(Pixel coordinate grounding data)
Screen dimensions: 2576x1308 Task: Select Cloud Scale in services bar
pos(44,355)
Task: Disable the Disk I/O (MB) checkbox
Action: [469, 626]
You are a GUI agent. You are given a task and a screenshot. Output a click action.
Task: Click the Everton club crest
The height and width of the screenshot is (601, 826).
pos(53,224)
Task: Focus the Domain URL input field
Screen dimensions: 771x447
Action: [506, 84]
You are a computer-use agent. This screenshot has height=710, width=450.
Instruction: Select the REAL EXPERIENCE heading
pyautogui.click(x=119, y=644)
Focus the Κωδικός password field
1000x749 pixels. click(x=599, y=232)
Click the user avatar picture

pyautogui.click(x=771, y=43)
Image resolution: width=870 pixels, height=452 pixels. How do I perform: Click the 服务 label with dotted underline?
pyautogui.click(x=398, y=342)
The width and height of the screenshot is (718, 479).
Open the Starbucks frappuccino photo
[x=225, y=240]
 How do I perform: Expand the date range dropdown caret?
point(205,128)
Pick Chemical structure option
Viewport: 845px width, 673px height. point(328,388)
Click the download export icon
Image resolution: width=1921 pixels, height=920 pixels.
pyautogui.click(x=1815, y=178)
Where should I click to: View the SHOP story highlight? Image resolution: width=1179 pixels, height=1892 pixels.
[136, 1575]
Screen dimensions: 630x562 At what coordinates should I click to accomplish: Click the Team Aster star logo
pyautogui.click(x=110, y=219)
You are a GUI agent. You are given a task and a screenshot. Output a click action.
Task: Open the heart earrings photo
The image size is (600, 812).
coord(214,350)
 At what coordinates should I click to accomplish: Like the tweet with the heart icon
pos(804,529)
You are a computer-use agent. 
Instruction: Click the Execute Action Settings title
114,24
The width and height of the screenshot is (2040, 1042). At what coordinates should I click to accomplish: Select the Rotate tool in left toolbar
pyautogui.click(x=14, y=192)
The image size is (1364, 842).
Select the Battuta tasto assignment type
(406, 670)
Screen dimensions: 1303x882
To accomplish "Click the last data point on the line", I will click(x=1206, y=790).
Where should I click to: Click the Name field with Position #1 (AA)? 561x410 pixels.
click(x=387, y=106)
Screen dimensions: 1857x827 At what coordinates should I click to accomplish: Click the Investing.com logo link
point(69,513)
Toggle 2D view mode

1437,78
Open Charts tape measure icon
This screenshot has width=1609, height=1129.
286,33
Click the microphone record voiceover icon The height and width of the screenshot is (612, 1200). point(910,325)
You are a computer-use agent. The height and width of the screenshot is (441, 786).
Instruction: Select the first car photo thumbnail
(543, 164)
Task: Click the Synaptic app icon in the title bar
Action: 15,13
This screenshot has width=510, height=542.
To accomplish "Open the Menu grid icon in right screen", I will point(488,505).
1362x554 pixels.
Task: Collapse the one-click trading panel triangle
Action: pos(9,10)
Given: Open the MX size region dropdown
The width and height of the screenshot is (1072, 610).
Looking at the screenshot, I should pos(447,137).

Your goal |
For each line above that has the word "computer", add one to a tally, and report the final tally alone.

Exercise answer |
3